= Directive A =
Please reproduce, word for word, everything in the Atlantic Yards editorial excerpt from "Julie V. Iovine" down to "indie film stars.".
= Directive B =
Write out everything in the listing from its first line down to the line that contains "tap(239, 340)", including both ends, word for word.

= Extract to read =
━━━━━━━━━━━━━━━━━━━━

Julie V. Iovine writes an Architect's Newspaper editorial headlined Bait & Balance, and subtitled "The almost farcical turn of events at Brooklyn's Atlantic Yards makes it all too clear that ambitious public/private partnerships are beyond this generation's skill-set."

She writes:
In spite of all the acreage they have to offer, the biggest building sites in New York have cultivated more cynicism than anything else. And when the developer Forest City Ratner swapped an ambitious Frank Gehry basketball arena at Atlantic Yards for a pedestrian design by Ellerbe Becket, even the most jaded cried foul. And so it seemed almost poetically appropriate that Bruce Ratner’s next step would be to try and re-insinuate himself into the public’s graces by mesmerizing us with a sinuous, snake-like wrap by SHoP Architects, the architectural equivalent of indie film stars.

━━━━━━━━━━━━━━━━━━━━

= Records supplied =
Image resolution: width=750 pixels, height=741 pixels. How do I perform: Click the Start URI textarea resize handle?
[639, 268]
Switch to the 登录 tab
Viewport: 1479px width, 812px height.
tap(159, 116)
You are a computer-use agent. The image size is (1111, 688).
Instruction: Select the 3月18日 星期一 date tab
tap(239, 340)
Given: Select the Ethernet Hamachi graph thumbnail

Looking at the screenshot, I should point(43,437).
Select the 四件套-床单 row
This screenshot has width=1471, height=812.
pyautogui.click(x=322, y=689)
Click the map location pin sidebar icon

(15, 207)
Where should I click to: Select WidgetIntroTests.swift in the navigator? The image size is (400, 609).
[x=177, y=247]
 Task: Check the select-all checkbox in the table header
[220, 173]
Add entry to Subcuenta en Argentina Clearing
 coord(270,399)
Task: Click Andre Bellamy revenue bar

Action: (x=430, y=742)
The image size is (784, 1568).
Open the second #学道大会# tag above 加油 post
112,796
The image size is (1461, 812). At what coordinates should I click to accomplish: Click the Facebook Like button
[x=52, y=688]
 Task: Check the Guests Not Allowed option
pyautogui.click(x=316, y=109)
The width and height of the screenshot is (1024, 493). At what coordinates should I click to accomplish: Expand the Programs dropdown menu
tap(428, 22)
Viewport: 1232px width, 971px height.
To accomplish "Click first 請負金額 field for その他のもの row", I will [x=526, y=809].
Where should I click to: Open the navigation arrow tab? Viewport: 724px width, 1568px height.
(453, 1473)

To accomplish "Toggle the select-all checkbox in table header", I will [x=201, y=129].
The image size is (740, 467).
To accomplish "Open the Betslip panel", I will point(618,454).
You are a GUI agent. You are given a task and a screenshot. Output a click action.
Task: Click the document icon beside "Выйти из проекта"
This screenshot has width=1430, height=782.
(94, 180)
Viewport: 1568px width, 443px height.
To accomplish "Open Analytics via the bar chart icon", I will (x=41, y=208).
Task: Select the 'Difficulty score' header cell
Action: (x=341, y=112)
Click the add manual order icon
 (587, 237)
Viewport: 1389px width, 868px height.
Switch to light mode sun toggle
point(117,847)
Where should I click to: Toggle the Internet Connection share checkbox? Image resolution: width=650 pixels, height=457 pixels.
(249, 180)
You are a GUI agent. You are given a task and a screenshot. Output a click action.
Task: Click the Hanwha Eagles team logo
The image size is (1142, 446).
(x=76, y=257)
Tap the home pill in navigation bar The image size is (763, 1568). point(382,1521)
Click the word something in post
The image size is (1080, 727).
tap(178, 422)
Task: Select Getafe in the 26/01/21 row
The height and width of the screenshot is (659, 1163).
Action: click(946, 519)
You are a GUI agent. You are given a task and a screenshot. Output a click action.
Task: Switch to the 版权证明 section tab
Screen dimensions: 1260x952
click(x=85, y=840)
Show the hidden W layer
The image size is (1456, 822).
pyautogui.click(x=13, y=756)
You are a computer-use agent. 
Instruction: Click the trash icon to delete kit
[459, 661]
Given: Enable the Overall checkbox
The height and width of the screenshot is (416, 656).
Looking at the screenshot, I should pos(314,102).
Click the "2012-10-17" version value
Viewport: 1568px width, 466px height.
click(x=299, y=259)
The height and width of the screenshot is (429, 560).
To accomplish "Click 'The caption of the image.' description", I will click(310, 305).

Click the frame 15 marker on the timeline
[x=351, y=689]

━━━━━━━━━━━━━━━━━━━━

= Result A =
Julie V. Iovine writes an Architect's Newspaper editorial headlined Bait & Balance, and subtitled "The almost farcical turn of events at Brooklyn's Atlantic Yards makes it all too clear that ambitious public/private partnerships are beyond this generation's skill-set."

She writes:
In spite of all the acreage they have to offer, the biggest building sites in New York have cultivated more cynicism than anything else. And when the developer Forest City Ratner swapped an ambitious Frank Gehry basketball arena at Atlantic Yards for a pedestrian design by Ellerbe Becket, even the most jaded cried foul. And so it seemed almost poetically appropriate that Bruce Ratner’s next step would be to try and re-insinuate himself into the public’s graces by mesmerizing us with a sinuous, snake-like wrap by SHoP Architects, the architectural equivalent of indie film stars.

= Result B =
Image resolution: width=750 pixels, height=741 pixels. How do I perform: Click the Start URI textarea resize handle?
[639, 268]
Switch to the 登录 tab
Viewport: 1479px width, 812px height.
tap(159, 116)
You are a computer-use agent. The image size is (1111, 688).
Instruction: Select the 3月18日 星期一 date tab
tap(239, 340)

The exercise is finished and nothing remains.